AIM OF THE EXERCISE. Produce the same data once more, line for line.

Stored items
○ ○ ○ ○

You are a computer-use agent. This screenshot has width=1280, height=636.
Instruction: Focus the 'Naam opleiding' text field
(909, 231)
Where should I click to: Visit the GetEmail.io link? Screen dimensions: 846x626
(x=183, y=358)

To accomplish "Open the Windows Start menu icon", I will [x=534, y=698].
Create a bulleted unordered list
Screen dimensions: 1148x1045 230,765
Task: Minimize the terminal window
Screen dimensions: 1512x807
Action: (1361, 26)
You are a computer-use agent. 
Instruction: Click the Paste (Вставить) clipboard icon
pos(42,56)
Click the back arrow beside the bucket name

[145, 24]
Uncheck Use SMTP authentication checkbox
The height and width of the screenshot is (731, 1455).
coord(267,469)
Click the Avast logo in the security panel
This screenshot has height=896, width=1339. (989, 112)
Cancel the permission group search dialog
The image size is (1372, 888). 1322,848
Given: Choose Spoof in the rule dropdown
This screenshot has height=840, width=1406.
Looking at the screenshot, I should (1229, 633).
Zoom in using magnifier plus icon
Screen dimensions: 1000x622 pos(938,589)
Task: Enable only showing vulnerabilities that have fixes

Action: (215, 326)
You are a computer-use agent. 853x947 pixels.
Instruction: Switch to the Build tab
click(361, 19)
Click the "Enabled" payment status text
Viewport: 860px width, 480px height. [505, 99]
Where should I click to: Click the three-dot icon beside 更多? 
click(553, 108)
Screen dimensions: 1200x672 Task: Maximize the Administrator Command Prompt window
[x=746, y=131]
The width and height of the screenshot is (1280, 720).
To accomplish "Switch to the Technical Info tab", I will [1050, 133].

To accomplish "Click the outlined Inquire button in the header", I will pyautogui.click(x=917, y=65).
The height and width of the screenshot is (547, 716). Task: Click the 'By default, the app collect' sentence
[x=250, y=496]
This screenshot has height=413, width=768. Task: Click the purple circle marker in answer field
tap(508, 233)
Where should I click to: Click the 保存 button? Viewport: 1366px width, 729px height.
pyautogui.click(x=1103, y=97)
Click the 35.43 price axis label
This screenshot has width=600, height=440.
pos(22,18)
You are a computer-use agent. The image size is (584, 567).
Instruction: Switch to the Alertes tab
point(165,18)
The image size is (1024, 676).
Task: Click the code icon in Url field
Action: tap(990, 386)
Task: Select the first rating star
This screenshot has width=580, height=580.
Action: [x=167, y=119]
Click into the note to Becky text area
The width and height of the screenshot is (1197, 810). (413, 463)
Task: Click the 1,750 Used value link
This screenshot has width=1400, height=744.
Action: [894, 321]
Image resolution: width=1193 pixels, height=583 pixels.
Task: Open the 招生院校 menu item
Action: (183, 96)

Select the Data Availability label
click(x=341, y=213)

○ ○ ○ ○

OUTPUT FOR THIS EXERCISE.
You are a computer-use agent. This screenshot has width=1280, height=636.
Instruction: Focus the 'Naam opleiding' text field
(909, 231)
Where should I click to: Visit the GetEmail.io link? Screen dimensions: 846x626
(x=183, y=358)

To accomplish "Open the Windows Start menu icon", I will [x=534, y=698].
Create a bulleted unordered list
Screen dimensions: 1148x1045 230,765
Task: Minimize the terminal window
Screen dimensions: 1512x807
Action: (1361, 26)
You are a computer-use agent. 
Instruction: Click the Paste (Вставить) clipboard icon
pos(42,56)
Click the back arrow beside the bucket name

[145, 24]
Uncheck Use SMTP authentication checkbox
The height and width of the screenshot is (731, 1455).
coord(267,469)
Click the Avast logo in the security panel
This screenshot has height=896, width=1339. (989, 112)
Cancel the permission group search dialog
The image size is (1372, 888). 1322,848
Given: Choose Spoof in the rule dropdown
This screenshot has height=840, width=1406.
Looking at the screenshot, I should (1229, 633).
Zoom in using magnifier plus icon
Screen dimensions: 1000x622 pos(938,589)
Task: Enable only showing vulnerabilities that have fixes

Action: (215, 326)
You are a computer-use agent. 853x947 pixels.
Instruction: Switch to the Build tab
click(361, 19)
Click the "Enabled" payment status text
Viewport: 860px width, 480px height. [505, 99]
Where should I click to: Click the three-dot icon beside 更多? 
click(553, 108)
Screen dimensions: 1200x672 Task: Maximize the Administrator Command Prompt window
[x=746, y=131]
The width and height of the screenshot is (1280, 720).
To accomplish "Switch to the Technical Info tab", I will [1050, 133].

To accomplish "Click the outlined Inquire button in the header", I will pyautogui.click(x=917, y=65).
The height and width of the screenshot is (547, 716). Task: Click the 'By default, the app collect' sentence
[x=250, y=496]
This screenshot has height=413, width=768. Task: Click the purple circle marker in answer field
tap(508, 233)
Where should I click to: Click the 保存 button? Viewport: 1366px width, 729px height.
pyautogui.click(x=1103, y=97)
Click the 35.43 price axis label
This screenshot has width=600, height=440.
pos(22,18)
You are a computer-use agent. The image size is (584, 567).
Instruction: Switch to the Alertes tab
point(165,18)
The image size is (1024, 676).
Task: Click the code icon in Url field
Action: tap(990, 386)
Task: Select the first rating star
This screenshot has width=580, height=580.
Action: [x=167, y=119]
Click into the note to Becky text area
The width and height of the screenshot is (1197, 810). (413, 463)
Task: Click the 1,750 Used value link
This screenshot has width=1400, height=744.
Action: [894, 321]
Image resolution: width=1193 pixels, height=583 pixels.
Task: Open the 招生院校 menu item
Action: (183, 96)

Select the Data Availability label
click(x=341, y=213)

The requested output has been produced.